[SUPPLIED PASSAGE — start]

Background information
- Born: May 17, 1955 (age 71) Brooklyn, New York, U.S.
- Genres: Hard rock, heavy metal
- Occupation: Keyboardist
- Years active: 1980s–present
- Website: claudeschnell.com

= Claude Schnell =

American keyboardist (born 1955)

Claude Schnell (born May 17, 1955) is an American keyboardist who has been a member of the bands Magic, (Note: The band Magic that Claude Schnell was a member of wasn't the band that released the song "Rude".) Rough Cutt, Dio, and Last in Line.

== Biography ==
Born in Brooklyn, New York, and raised in France, when he was six years old his family moved back to New York, and Schnell immersed himself in the traditional classical piano curriculum of private lessons, practice and recitals.

As he was growing up, with the impact of artists like Jimi Hendrix playing in the Village, Humble Pie at the Fillmore and Zeppelin at Madison Square Garden, Schnell discovered rock and roll. He maintained the discipline of his Classical studies, he also began playing in a wide assortment of bands.

Schnell left New York City to spend several years in Buffalo where more long-term musical friendships were forged, most notably with bass players Billy Sheehan and Joe Cristofanilli, and drummer Pete O'Donnell.

Schnell arrived in Los Angeles in the early 1980s, where he was a founding member of two rock bands: Magic and Rough Cutt.

[SUPPLIED PASSAGE — finish]

### TASK ITEM
Using the text on Claude Schnell, answer the following:
(a) What genres are listed in the background information?
(b) In which city did Schnell spend several years after leaving New York City?
(c) Which two rock bands did he help found after arriving in Los Angeles?

[INPUT DATA — start]

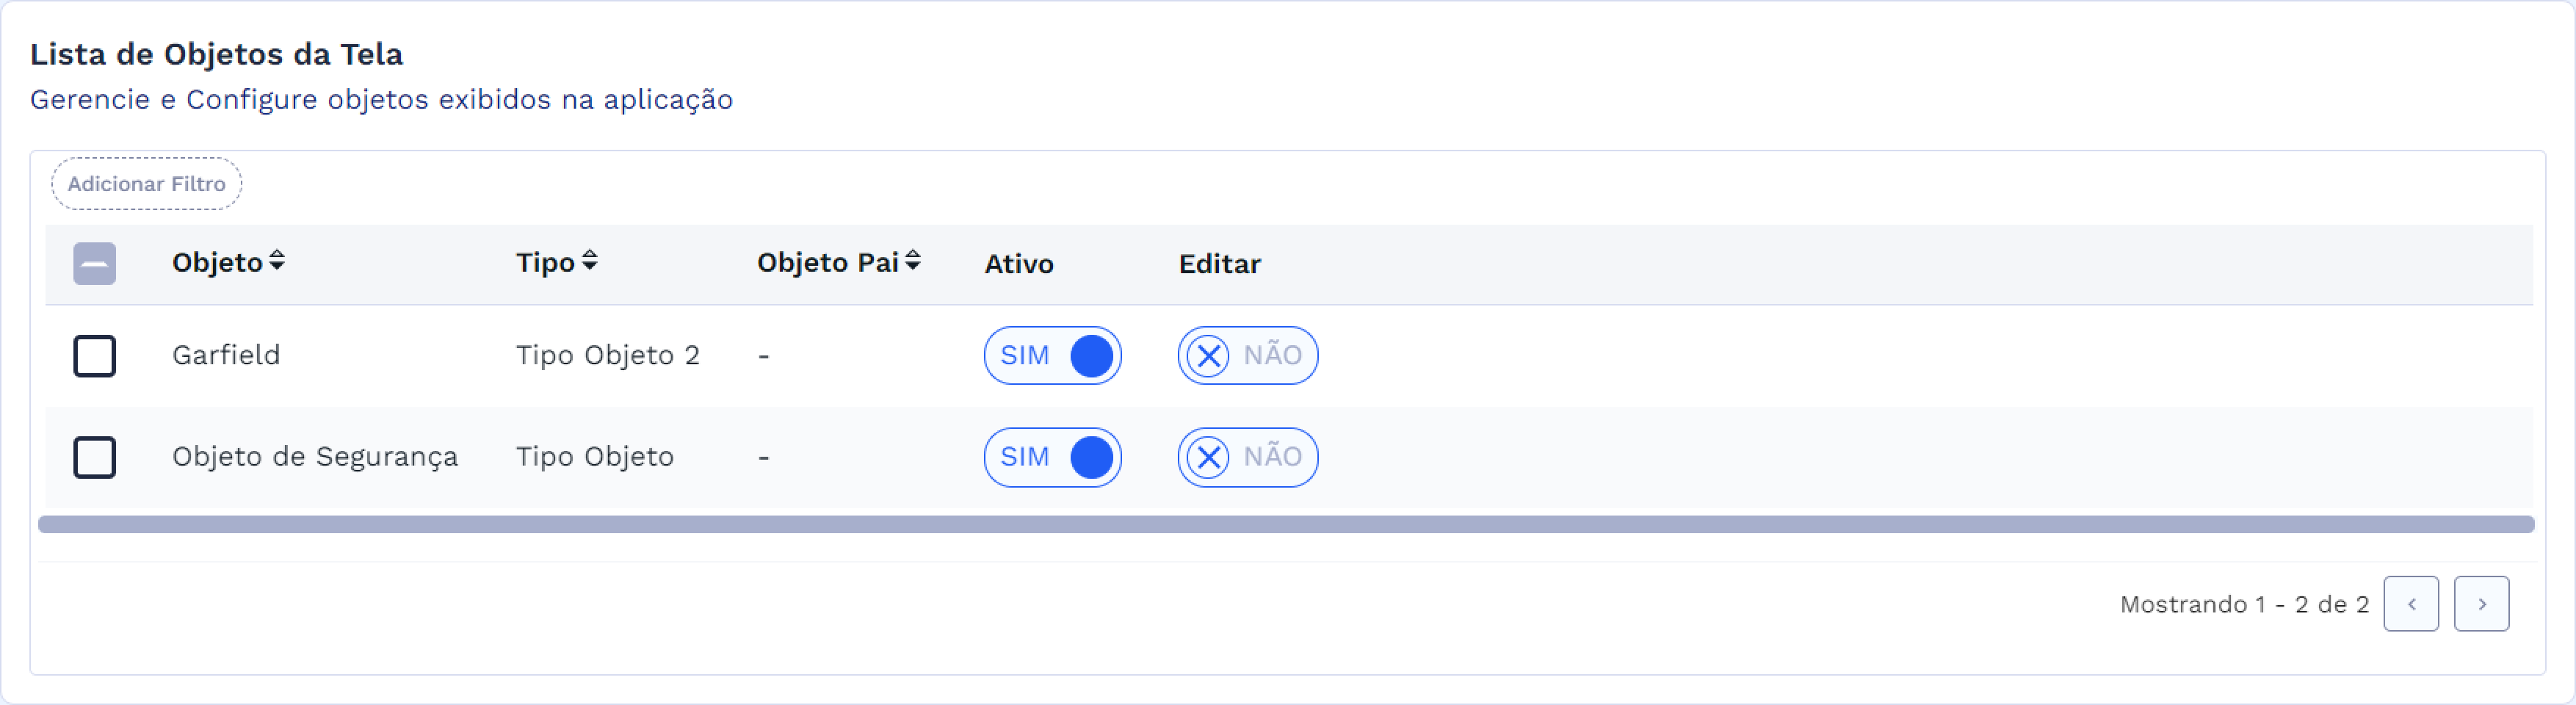Check the checkbox for the Garfield row
The width and height of the screenshot is (2576, 705).
click(x=95, y=355)
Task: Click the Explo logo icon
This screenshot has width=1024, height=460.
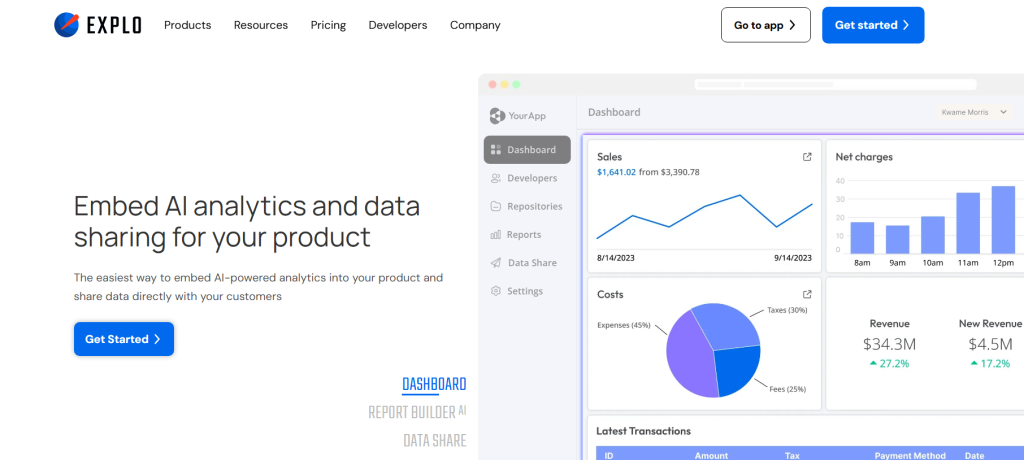Action: coord(67,25)
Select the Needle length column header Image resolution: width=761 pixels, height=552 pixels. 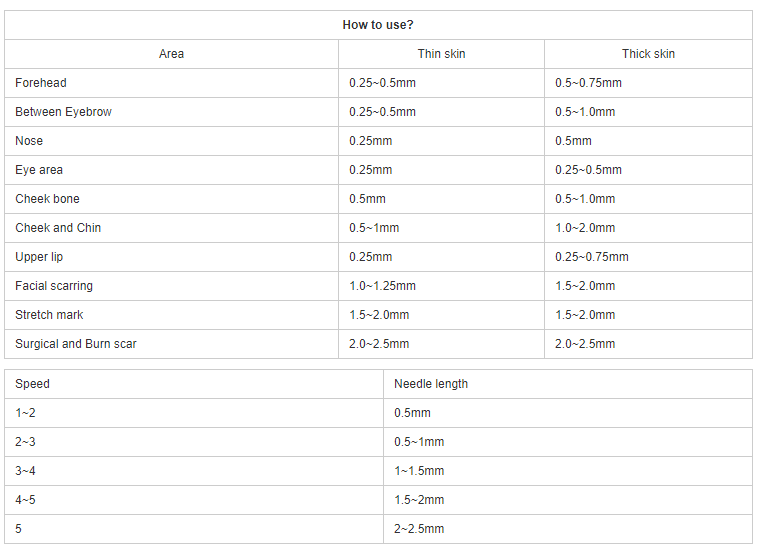pos(430,384)
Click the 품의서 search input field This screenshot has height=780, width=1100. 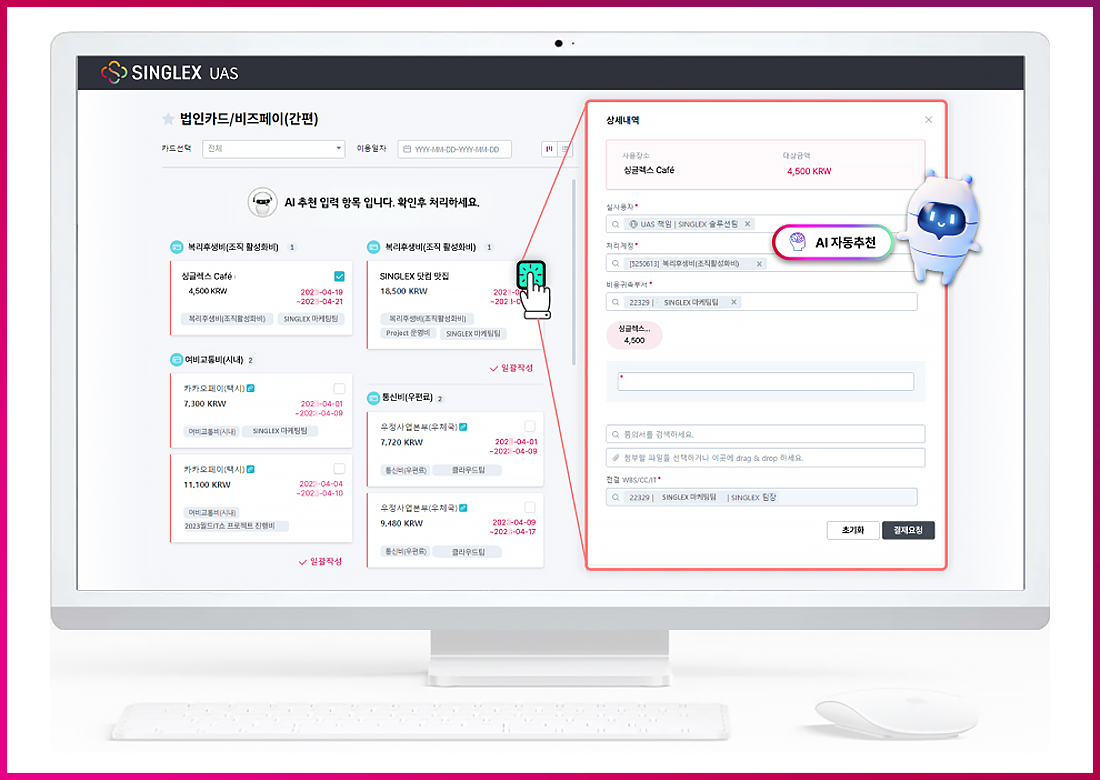click(x=765, y=434)
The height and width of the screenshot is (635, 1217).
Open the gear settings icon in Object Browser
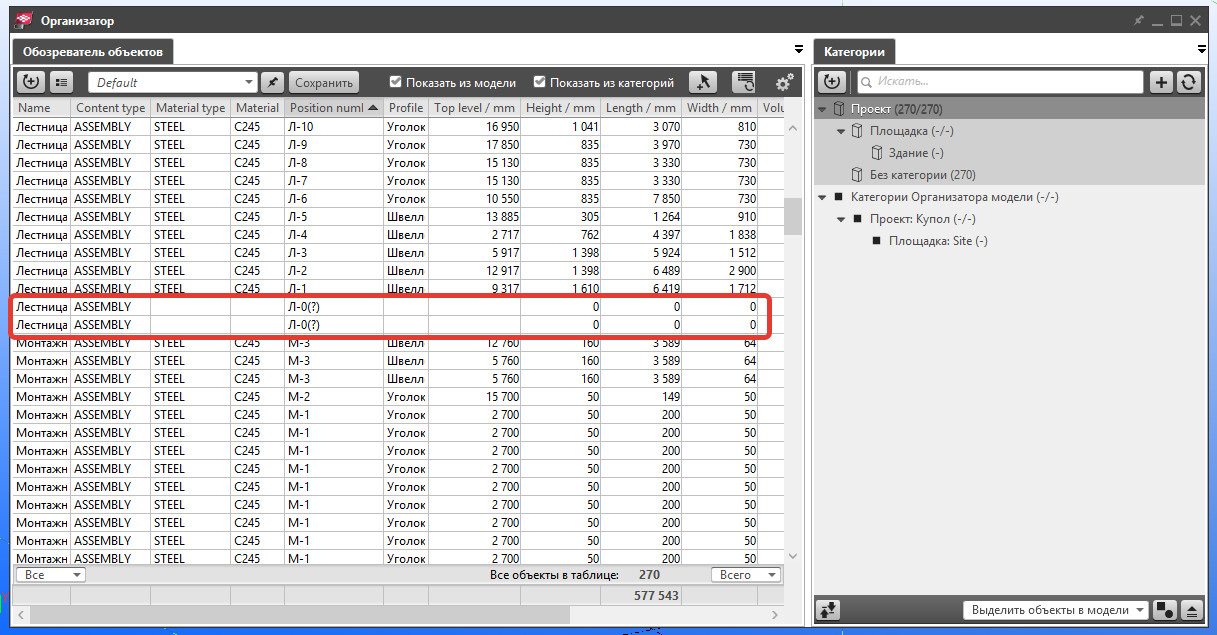click(784, 83)
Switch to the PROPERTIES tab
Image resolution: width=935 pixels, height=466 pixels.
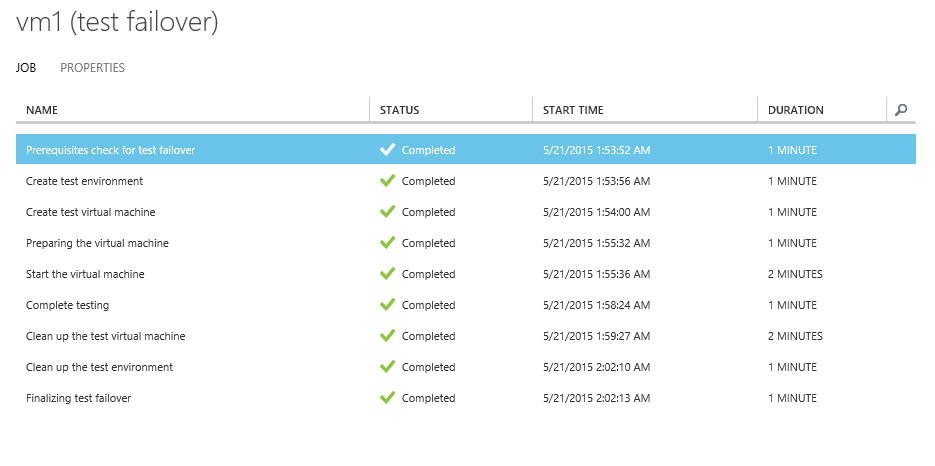coord(92,67)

[INPUT DATA — finish]

### FINISHED TASK
(a) Hard rock and heavy metal.
(b) Buffalo.
(c) Magic and Rough Cutt.